À la télévision saoudienne, Sophia a commenté son nouveau statut de premier citoyen robot au monde : “ Je tiens à remercier vivement le Royaume d'Arabie saoudite. Je suis très honorée et fière de recevoir cette distinction unique. C'est un moment historique pour moi de devenir le premier robot au monde à être reconnu comme un citoyen.”
Cela a forcément suscité l'interrogation. Une machine peut-elle endosser des caractéristiques humaines tout en filtrant les mauvaises réactions ? Lors de son entretien retransmis sur Arab News et CNBC, Sophia a prétendu être conçue selon “des valeurs comme la sagesse, la gentillesse, la compassion[…]”. Ce à quoi le journaliste du New York Times Andrew Ross Sorkin a répondu : “Nous vous croyons tous, mais nous voulons éviter un mauvais avenir”. Ce à quoi Sophia ou la personne qui l'a programmé a rétorqué : “Vous avez lu trop d'Elon Musk et vous avez vu trop de films hollywoodiens, ne vous inquiétez pas, si vous êtes gentil avec moi, je serai gentil avec vous. Considérez-moi comme un système entrée/sortie.”
Elon Musk n'a pas tardé à répondre sur Twitter en évoquant la saga cinématographique “Le Parrain” :
L'Arabie saoudite veut devenir une « digital nation »
Bien que problématique, cette première au monde s'inscrit dans la volonté du Royaume de devenir une nation incontournable des nouvelles technologies et devenir un centre de l'innovation au Moyen-Orient. Durant la même conférence, les responsables du pays ont annoncé la nomination d'une ministre de l'intelligence artificielle, mais aussi présenté les avancées du projet Naom, une mégalopole intelligente deux fois plus grande que l'Ile de France qui prendra racine dans le désert. Panneaux solaires, éoliennes, capteurs connectés, mais aussi de nombreux robots feront partie du quotidien des premiers habitants de cet espace urbain futuriste. La mise en place d'une telle Smart City représente un investissement de 500 milliards de dollars.
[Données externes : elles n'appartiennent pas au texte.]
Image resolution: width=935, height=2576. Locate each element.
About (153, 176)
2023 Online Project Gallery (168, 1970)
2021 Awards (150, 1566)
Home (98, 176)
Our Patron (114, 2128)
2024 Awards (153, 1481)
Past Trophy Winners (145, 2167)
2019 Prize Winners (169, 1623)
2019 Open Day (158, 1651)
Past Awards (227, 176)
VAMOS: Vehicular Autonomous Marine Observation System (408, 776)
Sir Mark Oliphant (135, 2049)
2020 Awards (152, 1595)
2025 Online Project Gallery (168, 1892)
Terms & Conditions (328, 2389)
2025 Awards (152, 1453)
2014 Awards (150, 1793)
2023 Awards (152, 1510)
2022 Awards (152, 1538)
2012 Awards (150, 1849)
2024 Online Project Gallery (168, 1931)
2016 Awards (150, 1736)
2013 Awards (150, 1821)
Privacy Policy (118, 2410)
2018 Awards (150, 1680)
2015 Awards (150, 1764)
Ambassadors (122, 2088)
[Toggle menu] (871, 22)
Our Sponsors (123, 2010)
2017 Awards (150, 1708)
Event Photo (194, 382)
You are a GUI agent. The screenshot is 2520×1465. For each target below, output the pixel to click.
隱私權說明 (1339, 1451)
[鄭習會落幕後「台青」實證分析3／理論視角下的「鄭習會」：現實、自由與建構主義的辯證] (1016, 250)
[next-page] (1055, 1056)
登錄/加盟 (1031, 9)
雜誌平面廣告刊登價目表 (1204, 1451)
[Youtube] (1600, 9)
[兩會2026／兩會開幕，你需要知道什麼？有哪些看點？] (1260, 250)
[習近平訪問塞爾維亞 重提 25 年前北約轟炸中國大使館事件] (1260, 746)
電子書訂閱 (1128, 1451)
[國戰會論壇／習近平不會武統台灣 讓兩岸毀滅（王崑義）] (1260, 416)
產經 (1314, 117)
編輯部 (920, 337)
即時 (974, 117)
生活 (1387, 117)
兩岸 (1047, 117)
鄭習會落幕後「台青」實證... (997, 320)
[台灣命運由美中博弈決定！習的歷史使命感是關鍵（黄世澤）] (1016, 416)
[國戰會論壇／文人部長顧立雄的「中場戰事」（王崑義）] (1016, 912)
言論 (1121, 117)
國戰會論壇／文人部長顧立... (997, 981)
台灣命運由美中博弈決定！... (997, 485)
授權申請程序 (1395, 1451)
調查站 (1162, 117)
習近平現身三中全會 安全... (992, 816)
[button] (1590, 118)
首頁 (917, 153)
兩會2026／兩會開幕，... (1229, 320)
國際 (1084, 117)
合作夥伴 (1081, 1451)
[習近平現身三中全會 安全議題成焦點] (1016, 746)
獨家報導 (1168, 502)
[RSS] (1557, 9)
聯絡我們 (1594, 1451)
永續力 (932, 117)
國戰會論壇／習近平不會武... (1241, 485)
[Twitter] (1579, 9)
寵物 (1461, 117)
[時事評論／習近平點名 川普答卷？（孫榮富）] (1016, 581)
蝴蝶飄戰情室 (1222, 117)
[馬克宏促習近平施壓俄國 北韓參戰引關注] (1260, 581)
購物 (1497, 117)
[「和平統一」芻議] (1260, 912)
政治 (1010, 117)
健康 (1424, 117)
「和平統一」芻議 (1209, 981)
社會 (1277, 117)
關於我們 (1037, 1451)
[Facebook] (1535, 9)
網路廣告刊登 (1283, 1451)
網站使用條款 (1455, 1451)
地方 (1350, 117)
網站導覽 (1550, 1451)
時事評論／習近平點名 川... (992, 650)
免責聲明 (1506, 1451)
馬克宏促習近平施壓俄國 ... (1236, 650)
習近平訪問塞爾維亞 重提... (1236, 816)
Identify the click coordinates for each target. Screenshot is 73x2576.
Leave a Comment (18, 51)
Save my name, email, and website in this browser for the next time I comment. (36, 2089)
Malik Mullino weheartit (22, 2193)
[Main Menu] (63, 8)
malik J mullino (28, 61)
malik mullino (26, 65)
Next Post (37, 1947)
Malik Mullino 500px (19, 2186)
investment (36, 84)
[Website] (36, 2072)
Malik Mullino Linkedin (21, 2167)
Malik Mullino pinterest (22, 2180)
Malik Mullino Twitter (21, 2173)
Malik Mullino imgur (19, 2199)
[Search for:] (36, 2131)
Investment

Un robot a-t-il plus de droits que les femmes et les migrants ?
Si les intentions du Royaume sont louables, le nouveau statut de Sophia n'a pas plu sur les réseaux sociaux. L'Arabie saoudite vient tout juste d'accorder le permis de conduire aux femmes. Les Saoudiennes n'ont pas la liberté de travailler, de faire des études ou d'obtenir un passeport sans l'approbation de leurs tuteurs, des hommes de leur famille. Elles doivent porter une tenue les couvrant de la tête au pied, alors que Sophia portait une robe sans manches et ne portait pas le Hijab.
Autre point problématique soulevé par les internautes, le sort des migrants en Arabie saoudite. Le royaume accorde la citoyenneté à un robot, tandis que le racisme progresse dans la société et que les expulsions des travailleurs devenus “illégaux” égyptiens, asiatiques et indiens se multiplient. En mars dernier, le gouvernement saoudien prévoyait d'expulser 5 millions de migrants illégaux selon Le Courrier International.